## TASK DESCRIPTION
Where the records below reach the line containing "This screenshot has width=999, height=618.", start transcribing, and end with the line containing "Task: Expand the insert table dropdown arrow", exactly and with nothing else added.

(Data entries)
___

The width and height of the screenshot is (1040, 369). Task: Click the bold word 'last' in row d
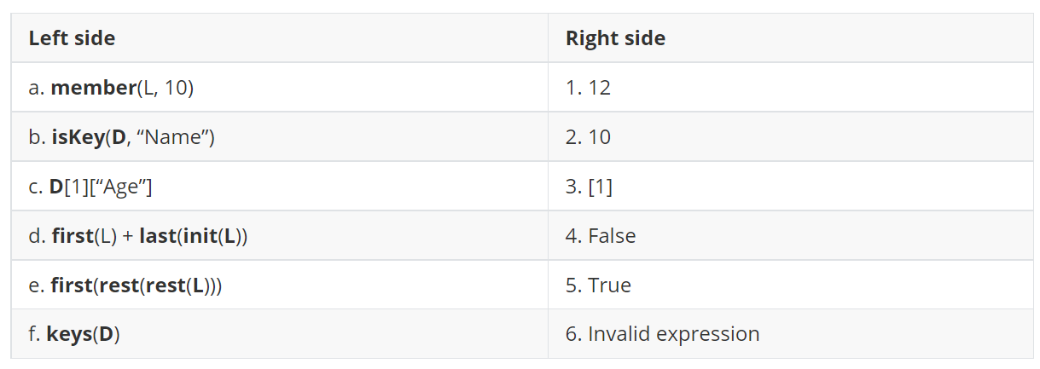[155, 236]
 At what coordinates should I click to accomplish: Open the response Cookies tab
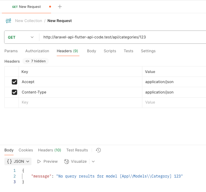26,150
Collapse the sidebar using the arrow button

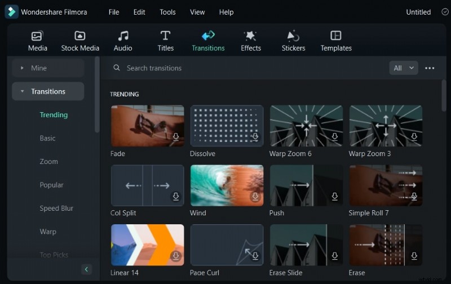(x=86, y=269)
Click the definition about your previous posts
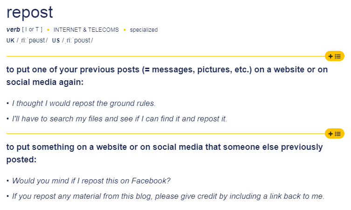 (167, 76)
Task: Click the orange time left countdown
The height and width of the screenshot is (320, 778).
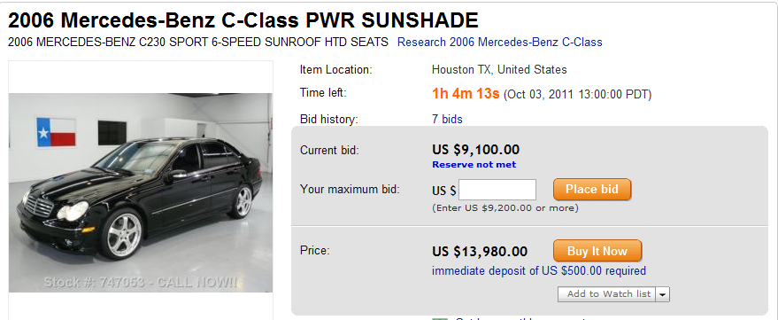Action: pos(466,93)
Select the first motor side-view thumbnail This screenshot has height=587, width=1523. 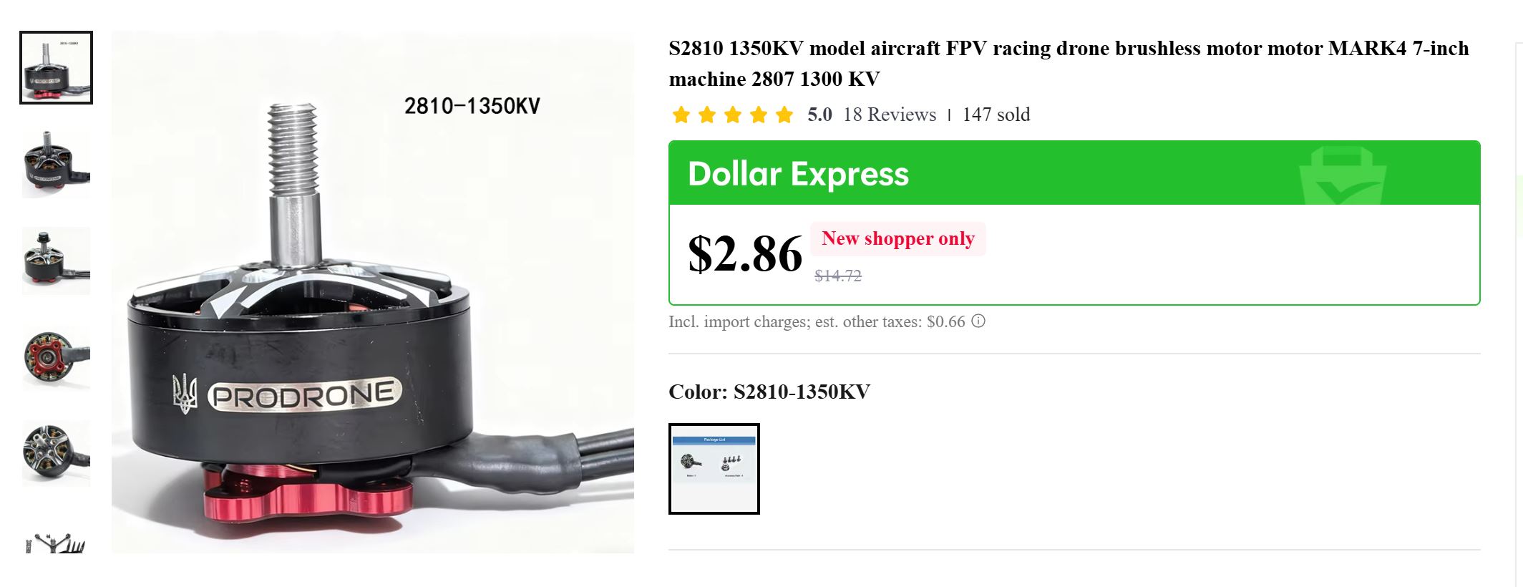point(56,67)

___

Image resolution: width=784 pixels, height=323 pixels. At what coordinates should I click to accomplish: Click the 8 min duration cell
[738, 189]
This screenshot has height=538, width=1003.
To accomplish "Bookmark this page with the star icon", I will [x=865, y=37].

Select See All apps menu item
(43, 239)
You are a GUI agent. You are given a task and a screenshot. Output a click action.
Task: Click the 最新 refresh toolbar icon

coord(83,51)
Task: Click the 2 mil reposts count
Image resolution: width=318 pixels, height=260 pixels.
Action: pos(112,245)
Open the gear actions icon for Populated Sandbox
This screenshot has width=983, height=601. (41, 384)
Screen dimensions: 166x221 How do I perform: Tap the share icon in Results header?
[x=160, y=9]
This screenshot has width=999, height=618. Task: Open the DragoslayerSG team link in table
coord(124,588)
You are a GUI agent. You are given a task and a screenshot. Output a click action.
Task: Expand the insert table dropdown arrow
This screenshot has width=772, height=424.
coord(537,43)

___

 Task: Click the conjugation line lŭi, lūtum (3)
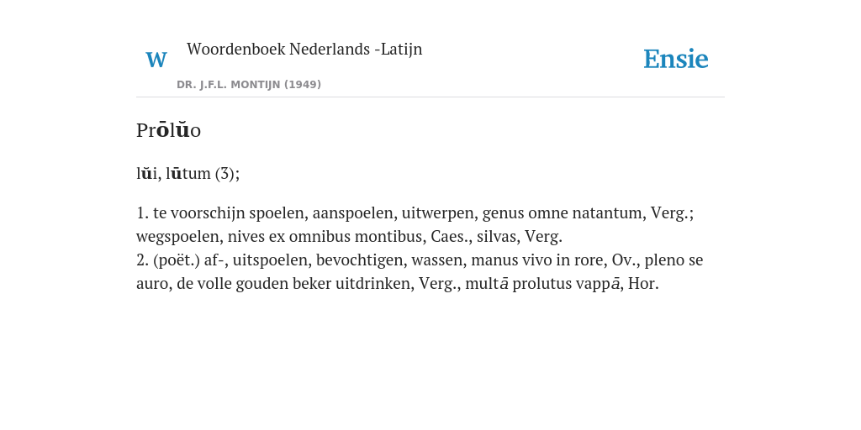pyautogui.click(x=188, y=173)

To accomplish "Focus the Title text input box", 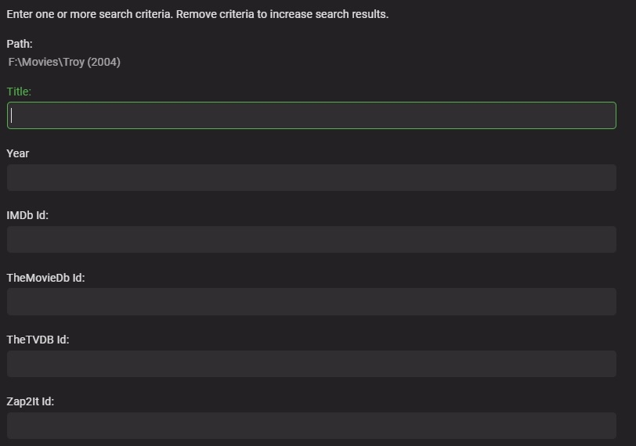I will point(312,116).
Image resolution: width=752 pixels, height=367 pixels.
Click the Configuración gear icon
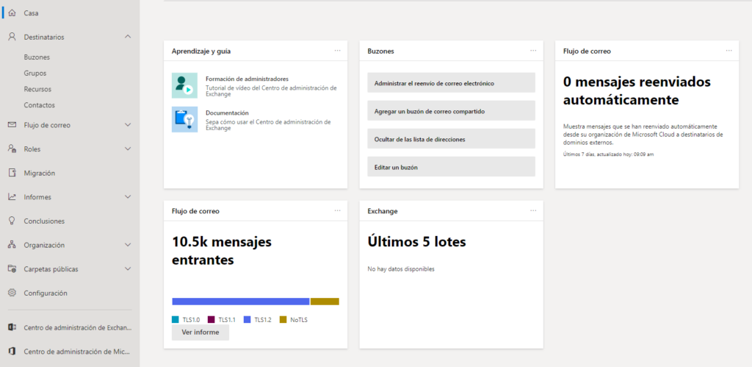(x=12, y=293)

___

## EXPECTED OUTPUT
This screenshot has width=999, height=618. Task: Open the DragoslayerSG team link in table
coord(124,588)
You are a GUI agent. You are given a task and a screenshot. Output a click action.
Task: Expand the insert table dropdown arrow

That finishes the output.